Antony Blinken: Biden’s secretary of state nominee is sharp break with Trump era
After reports first emerged on Sunday night that Antony Blinken would be US secretary of state in the Biden administration, one particular interview from his past began circulating on social media.
It was a September 2016 conversation with Grover, a character from Sesame Street, on the subject of refugees, directed at American children who might have new classmates from faraway countries.
“We all have something to learn and gain from one another even when it doesn’t seem at first like we have much in common,” Blinken told the fuzzy blue puppet.
After four years of an administration that has separated migrant children from their parents and kept them in cages, Blinken’s arrival at the state department will mark a dramatic change, to say the least.
While Mike Pompeo has remained a domestic politician throughout his tenure as secretary of state, giving the lion’s share of his interviews to conservative radio stations in the midwest, for example, Blinken is very much a born internationalist.

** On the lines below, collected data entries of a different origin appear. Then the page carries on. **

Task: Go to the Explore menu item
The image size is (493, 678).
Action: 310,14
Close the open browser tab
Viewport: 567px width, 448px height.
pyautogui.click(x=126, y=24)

He went to school in Paris, where he learned to play the guitar and play football (soccer), and harboured dreams of becoming a film-maker. Before entering the White House under Barack Obama, he used to play in a weekly soccer game with US officials, foreign diplomats and journalists, and he has two singles, love songs titled Lip Service and Patience, uploaded on Spotify.
All those contacts and the urbane bilingual charm will be targeted at soothing the frayed nerves of western allies, reassuring them that the US is back as a conventional team player. The foreign policy priorities in the first days of a Biden administration will be rejoining treaties and agreements that Donald Trump left.
Since Biden won the Democratic nomination, Blinken has led an outreach effort to the left of the party, narrowing at least some differences, on Saudi Arabia and climate goals for example. News of his expected nomination was quickly welcomed by Matt Duss, Bernie Sanders’ chief foreign policy adviser.
“This is a good choice. Tony has the strong confidence of the president-elect and the knowledge and experience for the important work of rebuilding US diplomacy,” Duss wrote on Twitter.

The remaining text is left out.